Stored data entries
────────
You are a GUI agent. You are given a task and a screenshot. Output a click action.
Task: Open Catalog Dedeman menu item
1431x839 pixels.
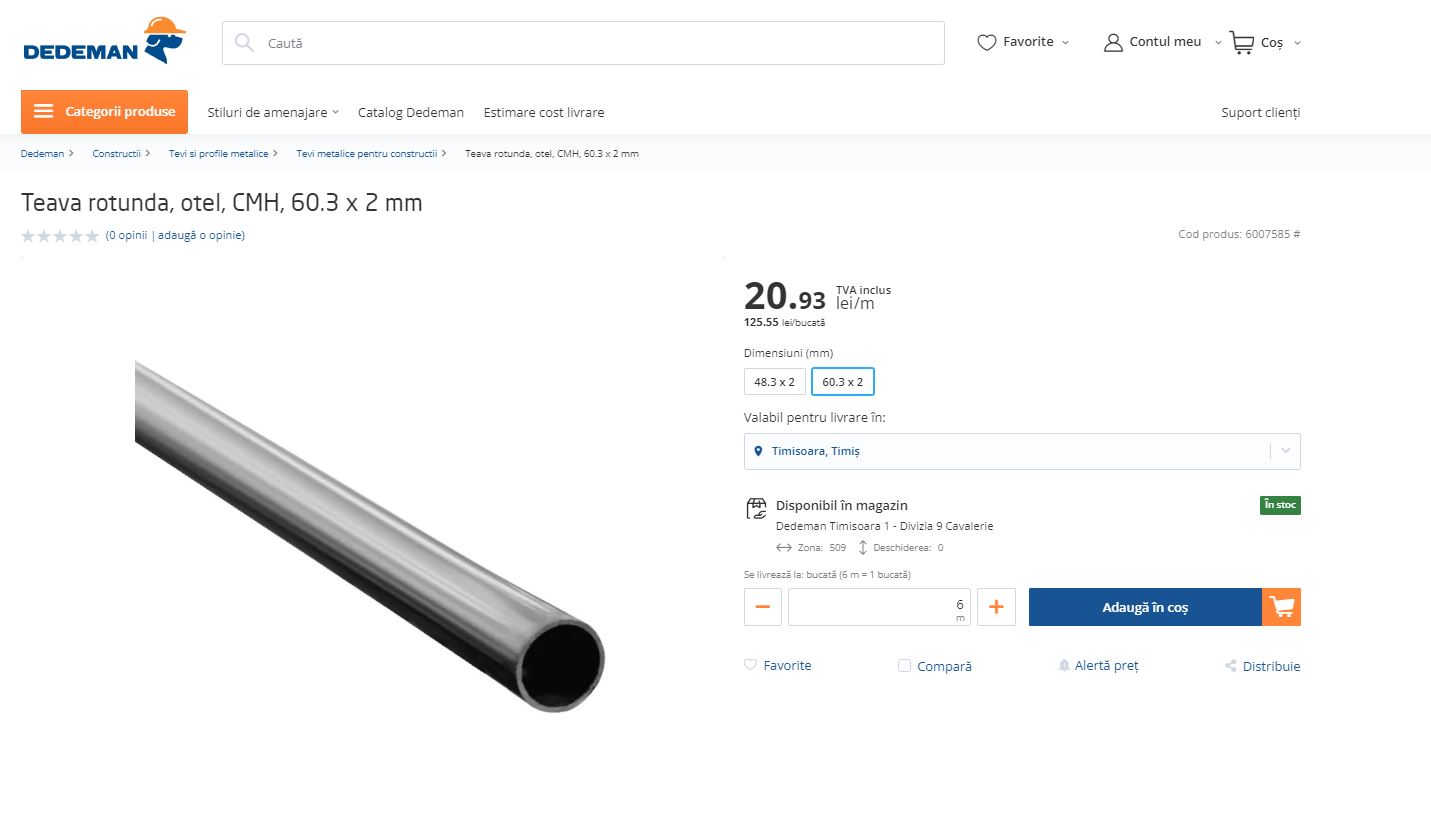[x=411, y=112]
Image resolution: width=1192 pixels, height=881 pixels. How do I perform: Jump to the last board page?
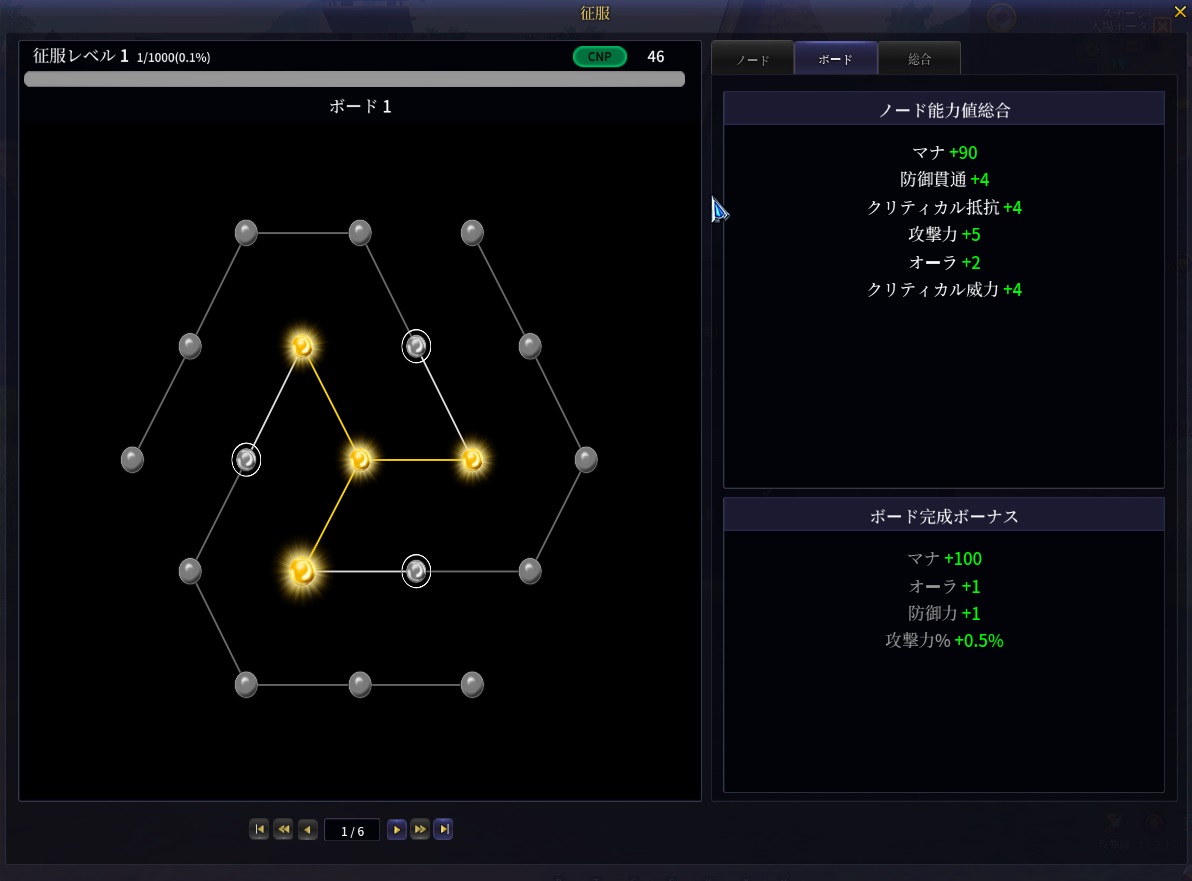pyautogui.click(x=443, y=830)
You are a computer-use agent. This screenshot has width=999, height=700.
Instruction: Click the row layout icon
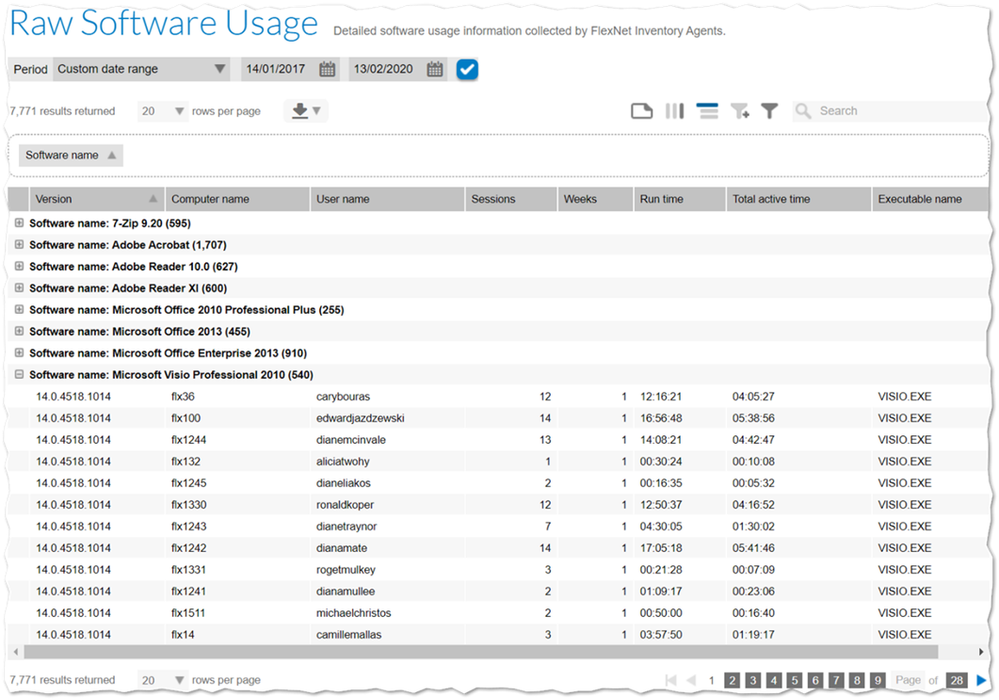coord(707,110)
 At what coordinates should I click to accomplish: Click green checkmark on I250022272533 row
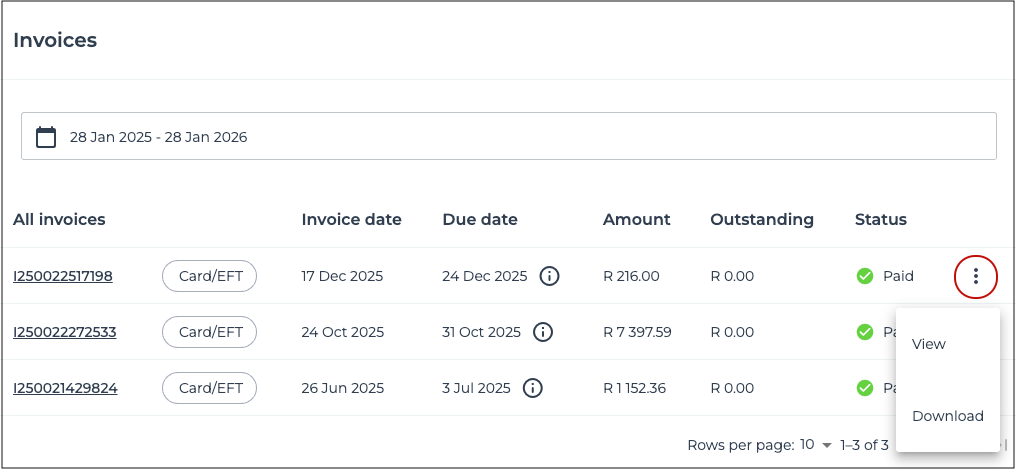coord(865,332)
────────
• EXERCISE
Copy each line of the records containing the string "agent".

• SOLUTION TO THE EXERCISE
You are a GUI agent. You are given a task and a screenshot. Output a click action.
You are a computer-use agent. This screenshot has width=999, height=700.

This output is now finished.